──────── Data for processing

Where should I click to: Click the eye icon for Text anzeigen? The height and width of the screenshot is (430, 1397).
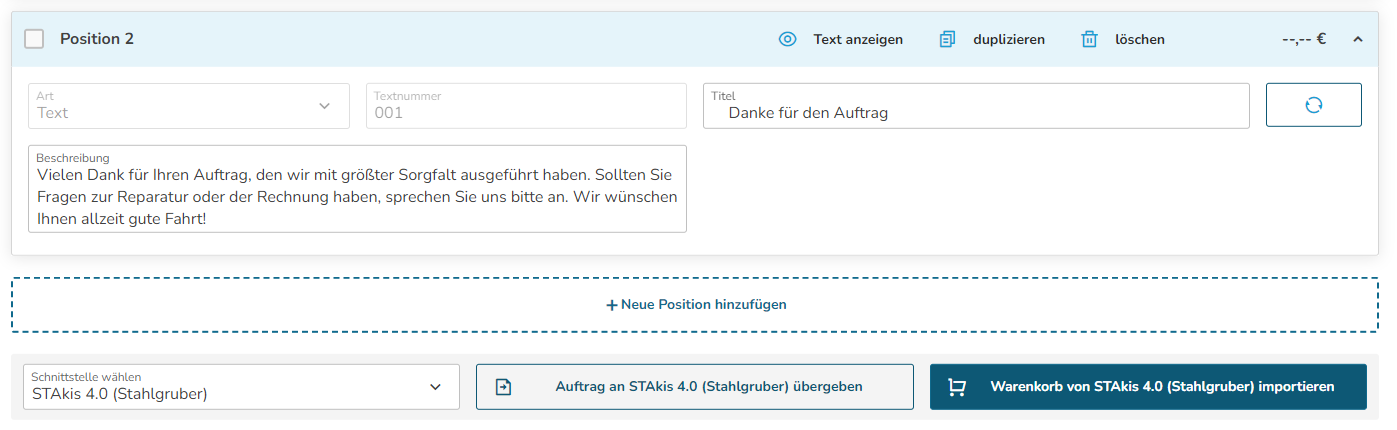787,39
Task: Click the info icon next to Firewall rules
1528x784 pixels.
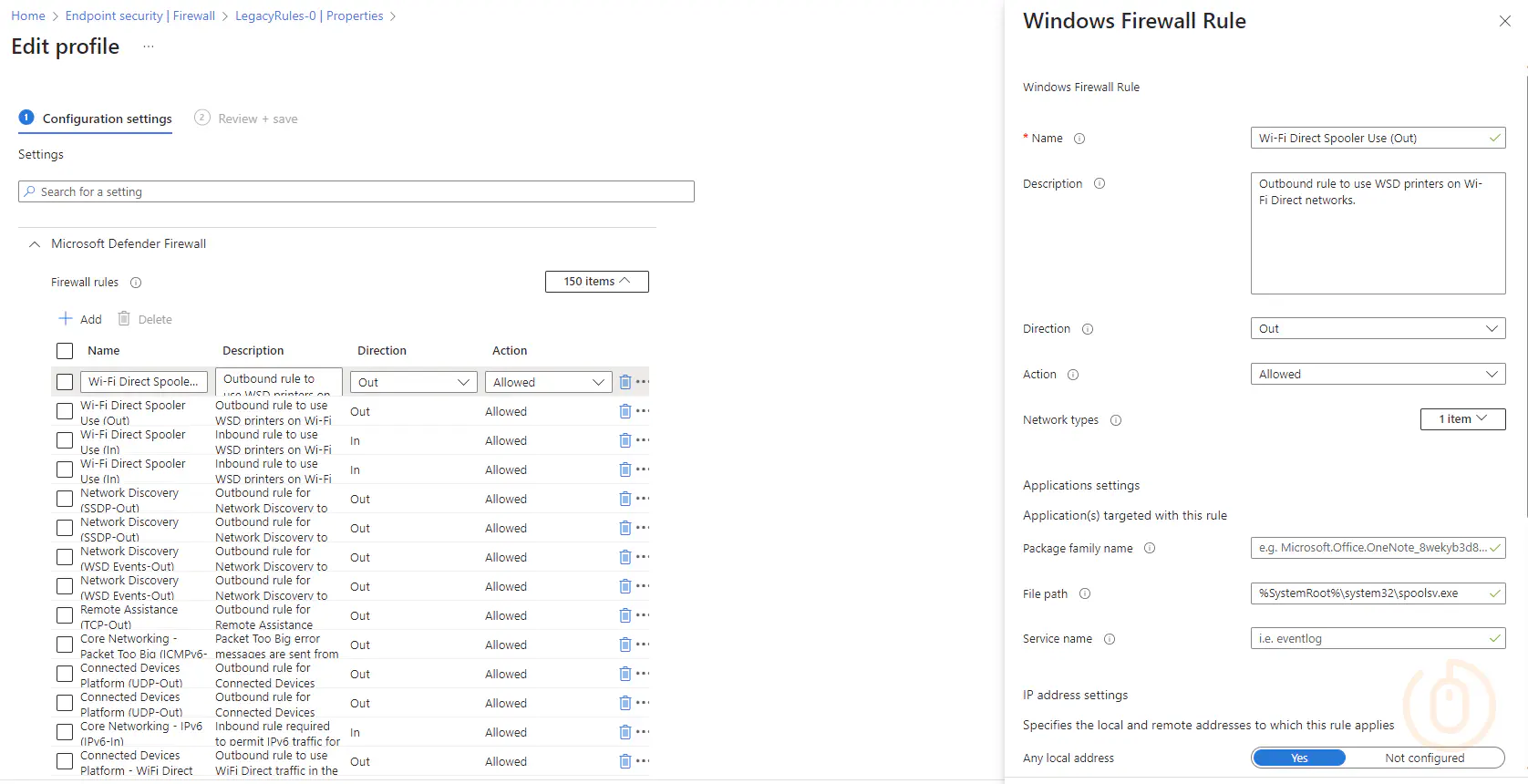Action: coord(136,283)
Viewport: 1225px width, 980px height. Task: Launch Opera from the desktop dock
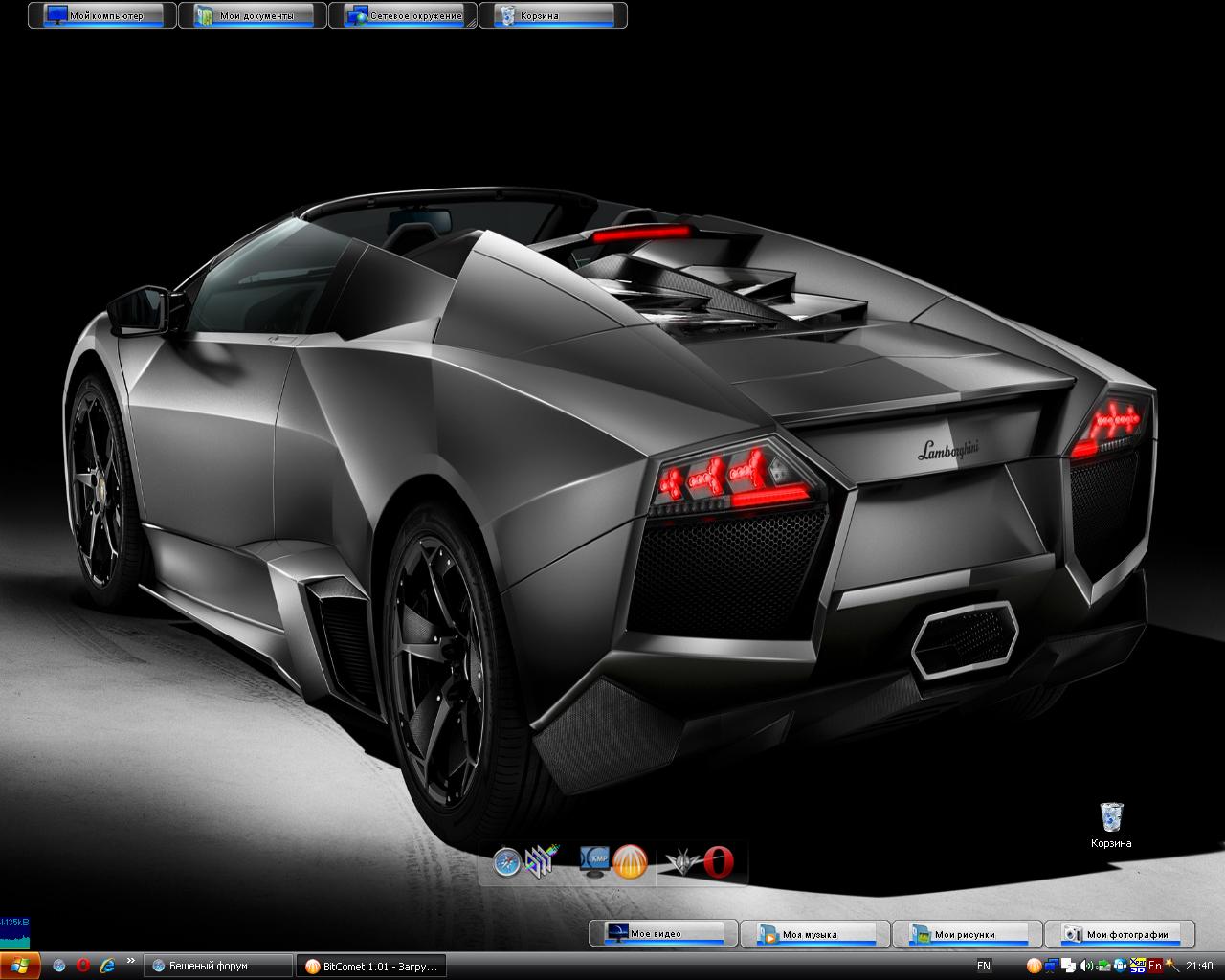719,862
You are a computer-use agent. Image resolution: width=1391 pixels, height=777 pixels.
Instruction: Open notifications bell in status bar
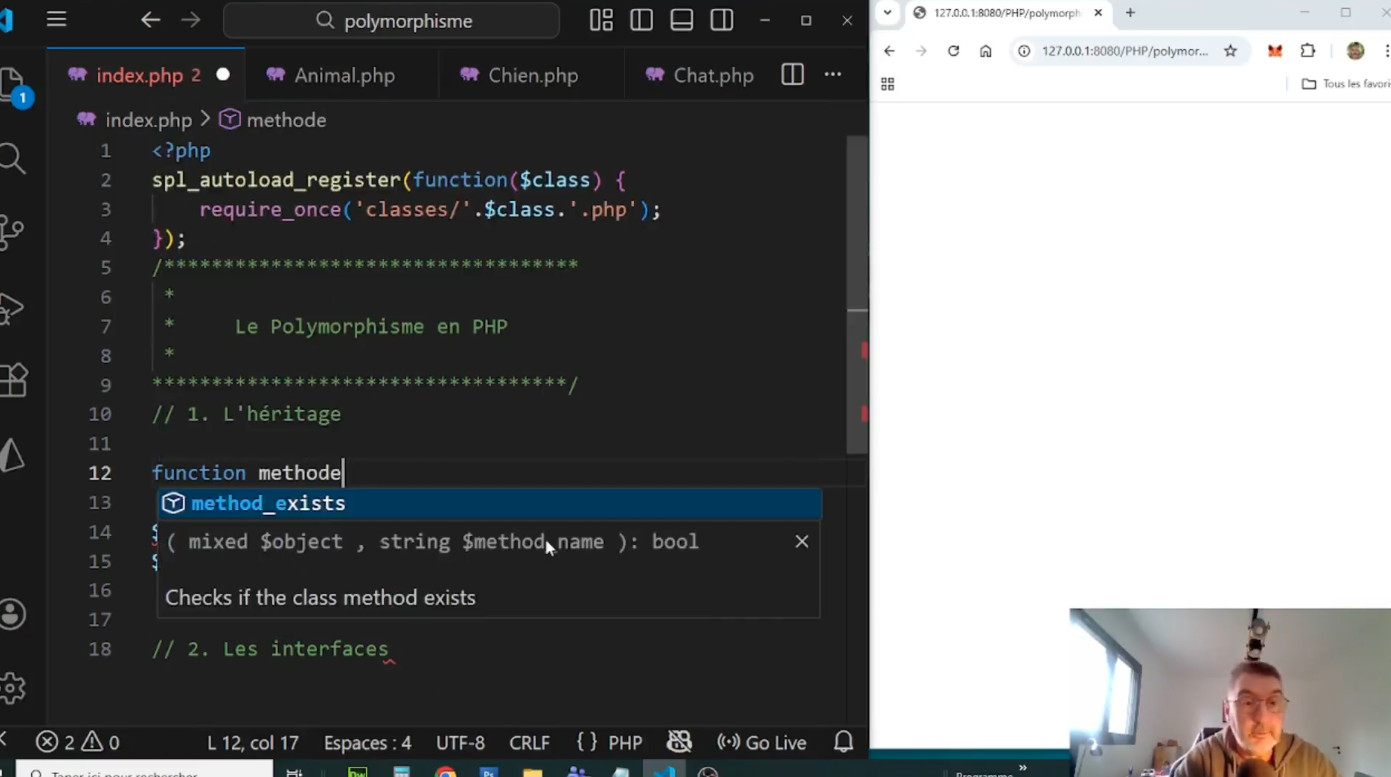[843, 742]
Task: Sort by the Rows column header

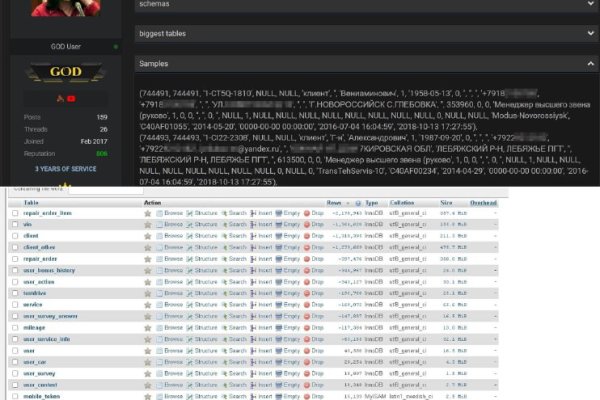Action: (x=335, y=202)
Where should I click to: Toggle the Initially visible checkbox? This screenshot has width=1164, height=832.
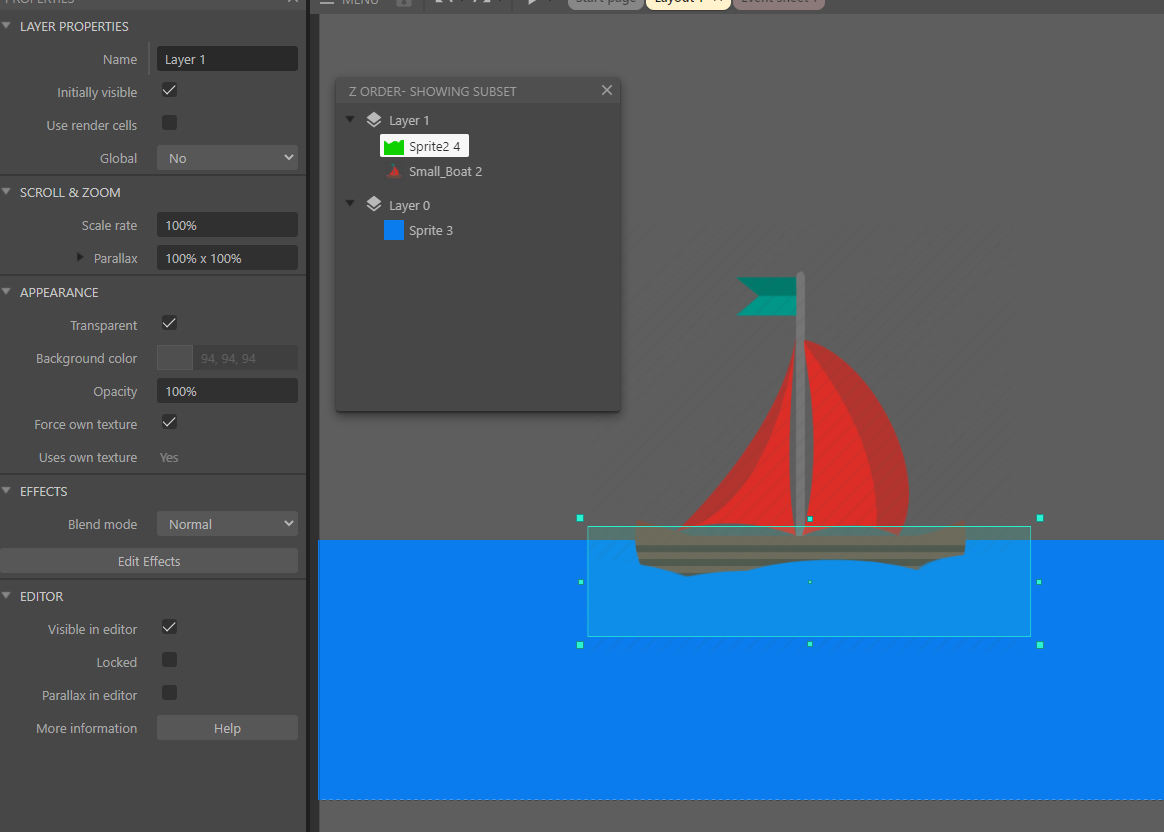click(168, 91)
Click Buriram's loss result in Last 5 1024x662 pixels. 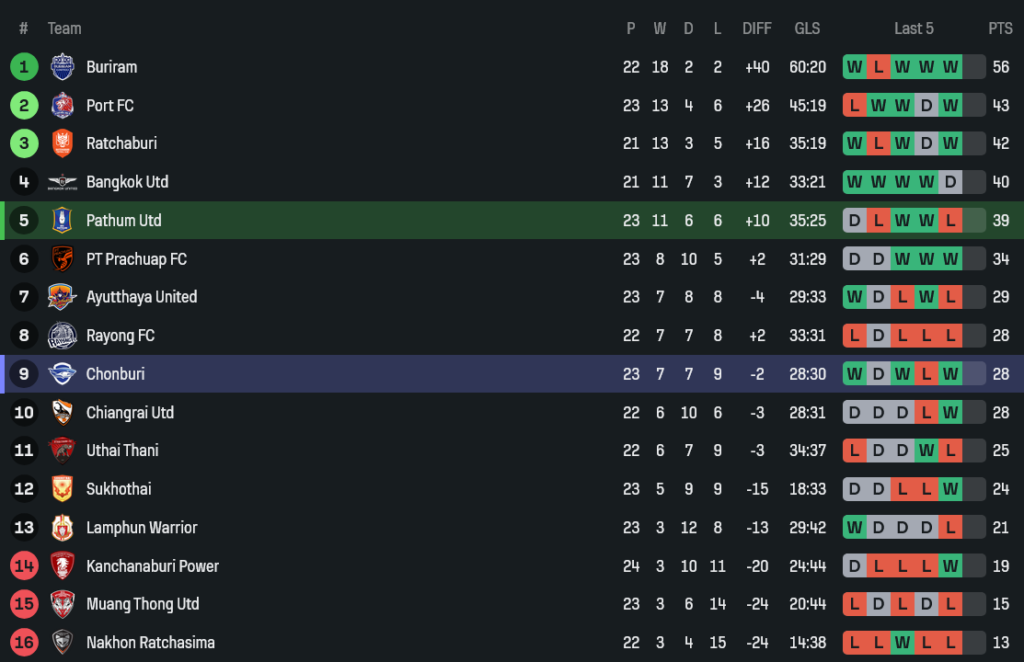point(878,67)
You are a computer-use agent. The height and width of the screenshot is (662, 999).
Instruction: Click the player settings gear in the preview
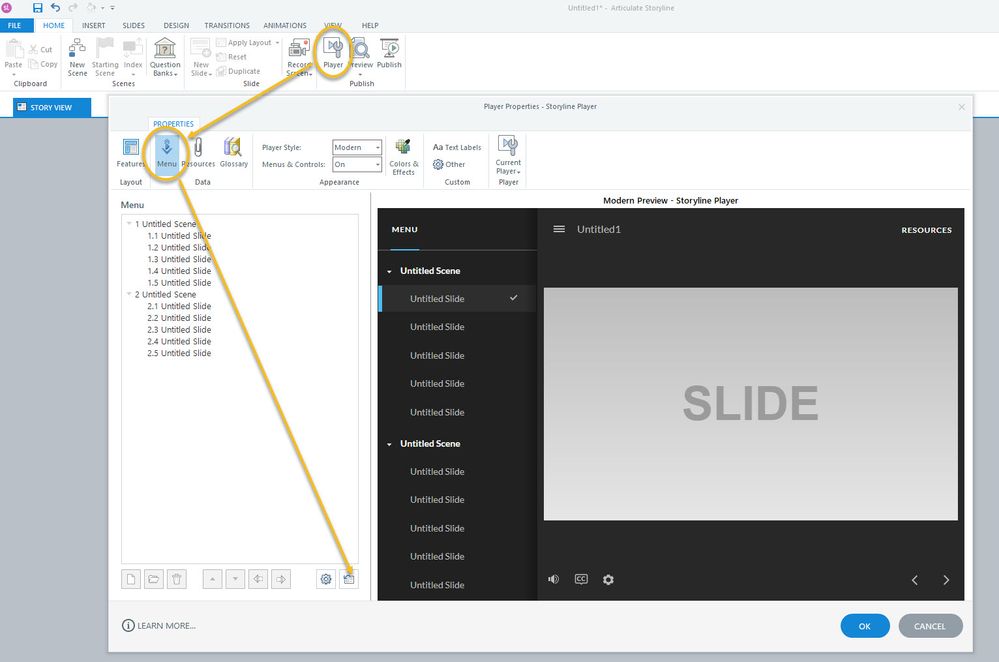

────────────────

:: Brief ::
Where a line of the records has the string "agent", return that line.

:: Solution ::
You are a computer-use agent. Image resolution: width=1391 pixels, height=777 pixels.
You are a computer-use agent. The height and width of the screenshot is (662, 999).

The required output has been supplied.